### Text provided
* start *

All are great...especially like the "onesie", so cute!


----------



## NanaCaren (May 17, 2011)

Your work is lovely. The dress is so cute.


----------



## journey7 (Nov 24, 2011)

OH its so pretty - nice work.


----------



## Janknitgirl (Mar 4, 2012)

Your work is wonderful! I love the sense of accomplishment when finished, you should be very proud of yours!


----------



## gwr24 (Feb 20, 2011)

Please share the source of your boy pattern. Thanks.


----------



## gwr24 (Feb 20, 2011)

Please share the source of your boy pattern.Also the yarn used. Its so cute!


----------



## Katsch (Mar 15, 2011)

Everything is beautiful as well as your knitting. Keep posting would love to see more of your work. :thumbup:


----------



## DonnieK (Nov 23, 2011)

Your work is awesome. Would like the boy's patterns. That is so cute. Thank you so much.


----------



## busiucarol (Dec 12, 2011)

Beautiful . I really like the sweater.


----------



## sandraknitting (Feb 3, 2012)

Hi The boy pattern is King cole 3318 hope this helps


----------



## GrammieGail (Jun 10, 2011)

WOW!! Beautiful work!!! The little outfits are adorable...and I am glad you made a coat for YOU!!! Very lovely!!! GG


----------



## christine flo (Apr 11, 2011)

love the little pink dress


----------



## AmyKnits (Aug 20, 2011)

Beautiful work. Thank you for sharing. The dress is just so pretty and so sweet!


----------



## Pussyfoot (Sep 28, 2011)

I love the cardigan........looks so warm


----------



## perlie24 (Feb 5, 2011)

Like them all..but my favorite is the baby's dress!
thanks for sharing.


----------



## flknitter (Feb 28, 2012)

Wow - these are amazing! Beautiful patterns and yarn and outstanding workmanship!


----------



## Mama (Sep 6, 2011)

How beatiful are they - well done!

Mama


----------



## caros (Oct 13, 2011)

Truly gorgeous knitting. I love the picot edging on the little girl's bonnet. ALL of your work is beautiful! Please show us more!


----------



## Mevbb (Sep 5, 2011)

Could you post where the girls pattern was purchased or found. Thanks.


----------



## kyriakoulla (Jul 11, 2011)

Beautiful work


----------



## Morningdancer (Jun 20, 2011)

Very, very, nice :thumbup:


----------



## lovehomemade (Sep 11, 2011)

All lovely...really like the little variegated grey set!


----------



## whitetail (Feb 19, 2011)

They are all beautiful, love the girls outfit


----------



## Marymac65 (Oct 25, 2011)

Beuatiful work would love pattern or source for the dress set. Thank You MaryMac


----------



## Dolori (Sep 17, 2011)

sandraknitting said:


> Hi this is the first time I have show anything I have knitted
> hope you like. My friends has just had a baby girl but knitted boys just in case before she had her. And the Aran coat I knitted for myself. I love to see everybodys knitting they have done.


Beautiful.


----------



## Sandiego (Sep 17, 2011)

Beautiful knitting!!!! The little girls outfit is adorable!!! Won't she look sweet? The boys outfit is cute too. I love your Aran jacket. It will go with so many things. It will be a go to piece for sure!!!! Very nice!!!! ;0)


----------



## glazeosu29 (Apr 15, 2011)

* end *

### Dataset extract
* start *

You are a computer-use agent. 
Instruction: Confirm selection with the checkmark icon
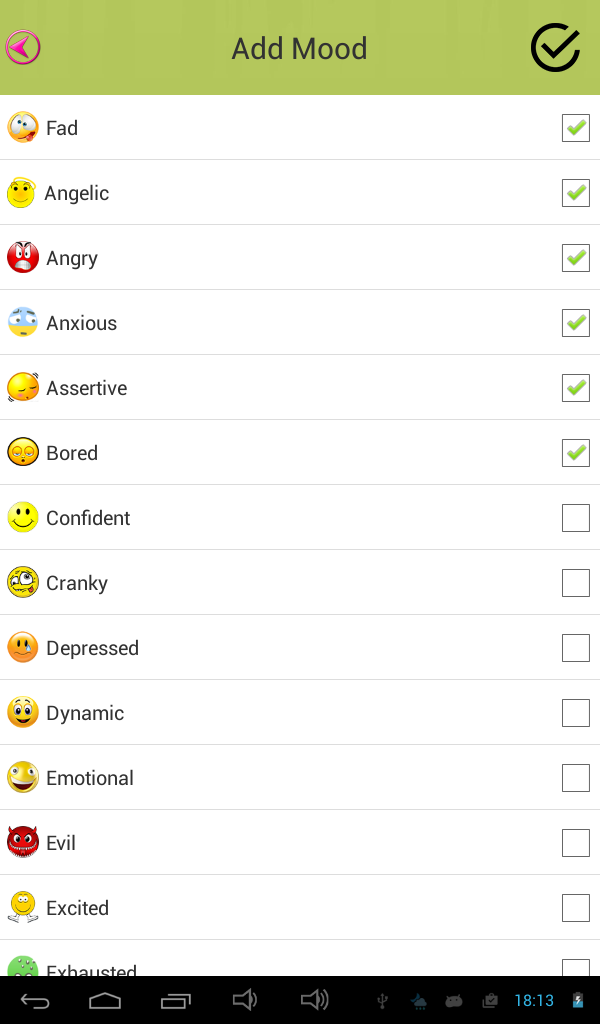point(555,48)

* end *

### List of tasks
A. Duplicate the passage of the knitting thread from "Everything is beautiful" to "you so much.".
B. Write the next part of the knitting thread, picking up from its final line.
The listing above is drawn from a separate source unrelated to the knitting thread.

### Task responses
A.
Everything is beautiful as well as your knitting. Keep posting would love to see more of your work. :thumbup:


----------



## DonnieK (Nov 23, 2011)

Your work is awesome. Would like the boy's patterns. That is so cute. Thank you so much.

B.
Could your provide the patterns for the baby girl and boy outfits?
Beautiful work.


----------



## joycevv (Oct 13, 2011)

Everything is lovely. I would love to have the link to the pattern for your aran coat if it is available. What a great addition to any wardrobe!


----------



## Reknitter (Feb 5, 2012)

All of your projects are beautiful, very nice work and the colors are great.


----------



## ladystarshine (Apr 29, 2011)

beautiful... love the little girls dress. would you mind sharing the pattern number?


----------



## Dsynr (Jun 3, 2011)

Beautifully done! On behalf of the new addition, Thank you very much!


----------



## momanna (Nov 12, 2011)

sandraknitting said:


> Hi this is the first time I have show anything I have knitted
> hope you like. My friends has just had a baby girl but knitted boys just in case before she had her. And the Aran coat I knitted for myself. I love to see everybodys knitting they have done.


I love the dress. Does it come in an 8 or 10? If so, what pattern did you use? I was looking at that yarn at me LYS and love the way it looks Fair Isle.


----------



## knitgirl389 (Mar 14, 2011)

all of them are wonderful!


----------



## Reknitter (Feb 5, 2012)

I love your avatar, where did you find it, I laughed so hard when I saw it.


----------



## knittersjoy (Mar 1, 2011)

All your work is lovely. Thanks for sharing and look forward to seeing more of your work. The baby outfits are precious.


----------



## Jayekay (Feb 19, 2012)

We have a new baby girl and I would love to make this precious dress. Can you forward the pattern or its source?


----------



## LEE1313 (Jan 25, 2011)

Oh your work is great.
Love that baby girl set.
And the boy set is so different,
Thanks for sharing.
Linda


----------



## chorister (Aug 20, 2011)

Your work is excellent, well done.


----------



## Chocoholic (May 11, 2011)

Wow. They are all impressive. Great work. Love them all.


----------



## sam07671 (May 12, 2011)

Excellent. You have done a great job. Could you share the patterns with us. I love the little dress and 2 piece outfit for the little boy. I have a new grandson coming this month and a 2 ear old GD. Would lvoe to have the patterns if you can share. :thumbup:


----------



## Carol77584 (Aug 31, 2011)

Beautiful work. Love the patterns, especially the little dress.


----------



## jangmb (Oct 27, 2011)

your work is VERY lovely!! Great work and wonderful patterns.


----------



## Rachelle (Apr 7, 2011)

Beautiful work. I would love the pattern that was used for the little baby girl dress, hat and booties. If you could let us know where to get it I would greatly appreciate it.
Thank you.

Rachelle


----------



## mambo22 (May 11, 2011)

lovely work . keep posting


----------



## annalee15 (Feb 11, 2011)

Both those baby patterns are wonderful. are the patterns available? Nice work the sweater looks nice and warm and comfy.


----------



## jumbleburt (Mar 10, 2011)

All very well done, but I like the coat especially. Can I ask what size that is and how much yarn that took? I'm thinking of designing my own.
Jan


----------



## yak1939 (Nov 26, 2011)

Beautiful work!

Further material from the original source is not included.